Now let $s$ denote the displacement of the center of the bobbin with respect to point $B$ along the horizontal. Then

$\begin{aligned} S &= & R \cot x \\ \frac{ds}{dx} &=& - R \csc^2 x \\ \frac{ds}{dt} \; \frac{dt}{dx} &= & -R \csc^2 x \end{aligned}$

But as $s$ increases, $x$ decreases, i.e.: $dx$ is negative for positive $ds$ . Therefore, the minus sign will be neglected. Also $\dfrac{ds}{dt}$ is the velocity of the center of the bobbin.
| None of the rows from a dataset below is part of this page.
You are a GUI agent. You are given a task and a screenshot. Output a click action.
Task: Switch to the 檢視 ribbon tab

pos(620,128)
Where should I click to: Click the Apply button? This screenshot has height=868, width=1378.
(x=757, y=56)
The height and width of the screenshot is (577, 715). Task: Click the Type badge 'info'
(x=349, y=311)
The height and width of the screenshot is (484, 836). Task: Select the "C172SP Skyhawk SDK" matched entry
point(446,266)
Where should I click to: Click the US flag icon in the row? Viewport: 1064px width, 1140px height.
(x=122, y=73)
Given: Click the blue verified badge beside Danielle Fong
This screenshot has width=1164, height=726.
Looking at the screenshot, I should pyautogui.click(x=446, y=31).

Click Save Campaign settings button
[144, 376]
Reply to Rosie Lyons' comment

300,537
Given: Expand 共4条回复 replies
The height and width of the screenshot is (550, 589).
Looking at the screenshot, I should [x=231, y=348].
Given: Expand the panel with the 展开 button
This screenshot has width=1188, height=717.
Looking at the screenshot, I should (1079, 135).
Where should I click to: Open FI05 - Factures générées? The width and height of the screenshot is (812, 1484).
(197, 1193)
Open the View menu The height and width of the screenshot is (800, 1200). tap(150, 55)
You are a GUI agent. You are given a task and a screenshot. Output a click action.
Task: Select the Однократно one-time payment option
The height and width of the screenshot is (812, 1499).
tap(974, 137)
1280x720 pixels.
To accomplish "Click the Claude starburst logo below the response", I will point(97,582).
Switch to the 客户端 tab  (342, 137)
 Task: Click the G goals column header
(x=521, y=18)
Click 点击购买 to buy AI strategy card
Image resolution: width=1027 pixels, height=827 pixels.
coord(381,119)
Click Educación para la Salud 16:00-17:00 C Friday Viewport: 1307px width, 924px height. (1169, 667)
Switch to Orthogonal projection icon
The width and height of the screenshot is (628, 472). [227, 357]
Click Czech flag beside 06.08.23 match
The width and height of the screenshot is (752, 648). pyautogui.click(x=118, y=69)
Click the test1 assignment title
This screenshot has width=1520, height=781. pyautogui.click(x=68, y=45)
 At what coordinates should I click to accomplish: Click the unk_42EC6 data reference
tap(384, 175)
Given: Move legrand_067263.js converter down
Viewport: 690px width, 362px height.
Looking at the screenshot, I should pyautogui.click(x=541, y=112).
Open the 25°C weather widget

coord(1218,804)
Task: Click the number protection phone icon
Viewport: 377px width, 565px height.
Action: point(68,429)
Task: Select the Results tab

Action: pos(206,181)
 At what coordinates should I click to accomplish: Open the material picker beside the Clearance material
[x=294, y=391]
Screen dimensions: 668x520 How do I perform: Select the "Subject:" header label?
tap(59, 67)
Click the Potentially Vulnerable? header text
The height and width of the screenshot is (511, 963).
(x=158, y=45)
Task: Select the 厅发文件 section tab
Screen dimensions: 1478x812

Hence

$\dfrac{vR}{r+R} \; \dfrac{dt}{dx} = R \csc^2 x \Rightarrow \dfrac{dx}{dt} = \sin^2 x \; \dfrac{v}{r+R} .$

Also 2 $\dfrac {dx}{dt}$ is the required $\omega$ :

$\omega = 2\sin^2 x \; \dfrac v{r+R} = \dfrac{2v \sin^2 x}{r+R}.$

Hence, (k = 2 ).

Rather than going by Differentiation approach .

I Used the fact that as bobbin and board are in contact with each other there relative velocity along the common normal = 0

Call velocity of centre of mass of bobbin be vcm then angular speed of bobbin =vcm/(R+r)

Velocity of point of contact on bobbin along common normal = vcm*sin(2x)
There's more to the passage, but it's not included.